Questions? No questions
H. Policy Issues
The Policy Development Process
AB: On the web site there is a process explaining how to develop
policy. Proposals should be submitted six weeks before the meeting
and sent out 30 days before the meeting. There should be
discussion on the mailing list. Draft documents will be published,
comments will be taken into consideration before being published
as RIPE documents.
http://www.ripe.net/ripe/wg/lir/howto_develop.html
PI Address Policy - report from PI Policy Task Force
Gert Doering
Presentation not (yet) available from web site
GD: At the last RIPE meeting there were some comments that the current
PI policy is broken. Hence the PI-TF was formed at RIPE 44. There
was some discussion on the mailing list that small ranges that are
assigned but not globally routable. Also: we discussed about
assigning a minimum size (say a /24) the routability is improved
but people might use this policy to get a /24 when they did not
qualify for it as PA. Or maybe we should stop PI completely? Or
maybe only have PI available for very special cases, IXPs etc.

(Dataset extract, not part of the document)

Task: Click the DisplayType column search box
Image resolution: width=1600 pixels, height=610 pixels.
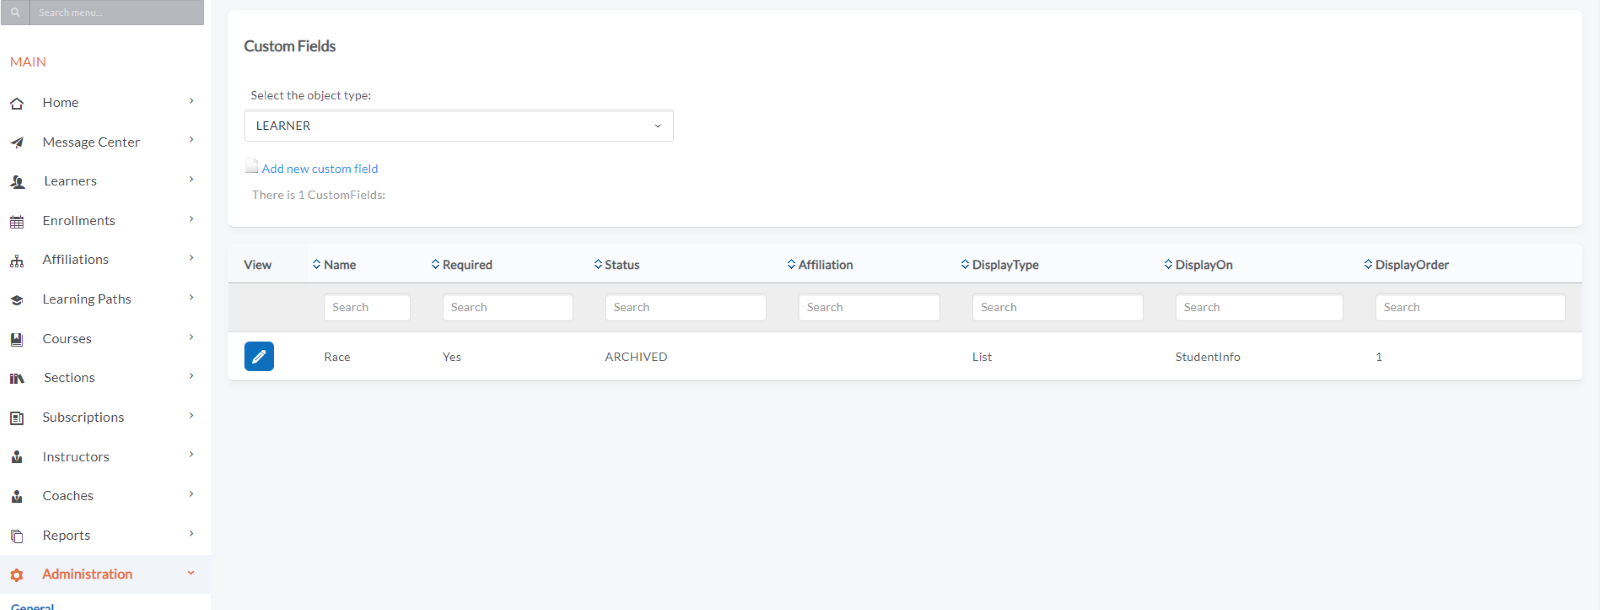Action: coord(1057,307)
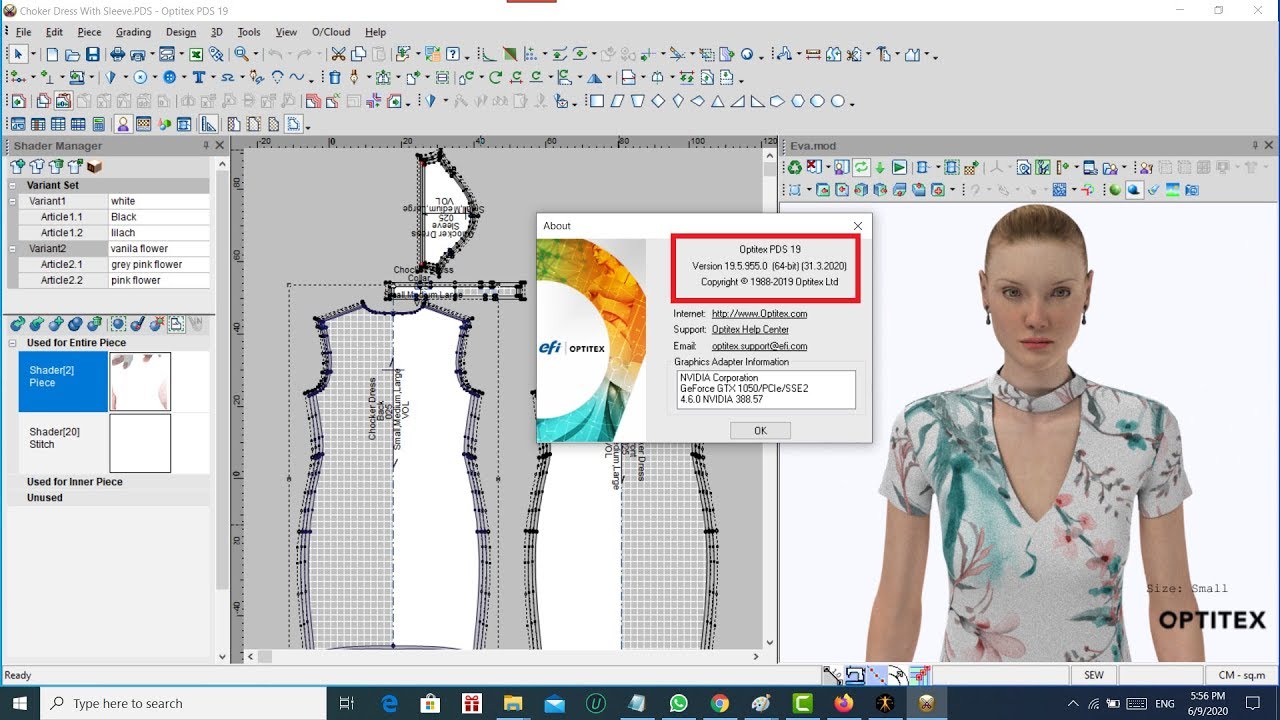Select the Text tool in the toolbar

pyautogui.click(x=199, y=78)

There was no consensus to do away with PI. We don't have proposal
but only thoughts and I wonder how to go ahead?
KL: We currently give out unroutable address space. It's not useful.
We need some mechanisms to verify what people do otherwise people
are pushed to lie. At the moment the policy is meaningless. The
worst thing we can do is hand out address space that is not
useful.
WW: There is not just one routing cloud in the world. Some prefixes
don't need global accessibility. It is not a mistake to issue
unique addresses that are not globally routable. Also, the big
problem is address conservation -vs- routing table growth. This is
the same discussion as in the IPv6 framework, the golden network
discussion. Who are the small but important networks. Should we
agree on a minimum block size that would be globally routable or
useful. Should it be the same for PI as PA. This would increase
the burn rate of addresses. There is lots of unused address space
and I think we may be overly concentrating on conservation.
GD: OK to be routable is not a condition sine qua non. So maybe we
need PI and even /29s of PI. OK, maybe we should be much less
strict with address usage? There was a chap a couple of meetings
ago that suggested we burn up IPv4 and go on to IPv6 quite
quickly. I'm not sure if we're ready for that, yet. Handing out PI
blocks with no obstacles leads to massive growth in the routing
tables. As an ISP that has to purchase router memory I am quite
scared of this.
Paul Wilson (PW) (APNIC): There is lots of confusion between PI and
PA. We don't use this wording. We now talk about PORTABLR and NON-
PORTABLE. That helped in our region. Result? End User or ISP has
the same impact on the routing table. However there are a lot of
ranges that are not used for allocations so we did few assignments
for multihoming organisations. Less than 100 per year. We do have
a small multi-homing policy. There is no minimum size for those
assignments but I'm almost 100% sure we've not assigned anything
smaller than a /24.
GD: The policy about size related to routability... push the use of
PI space. Let's continue use PI space but warn users about the
problem with routability.
Geoff Houston (GH): Don't understand protection of routing table.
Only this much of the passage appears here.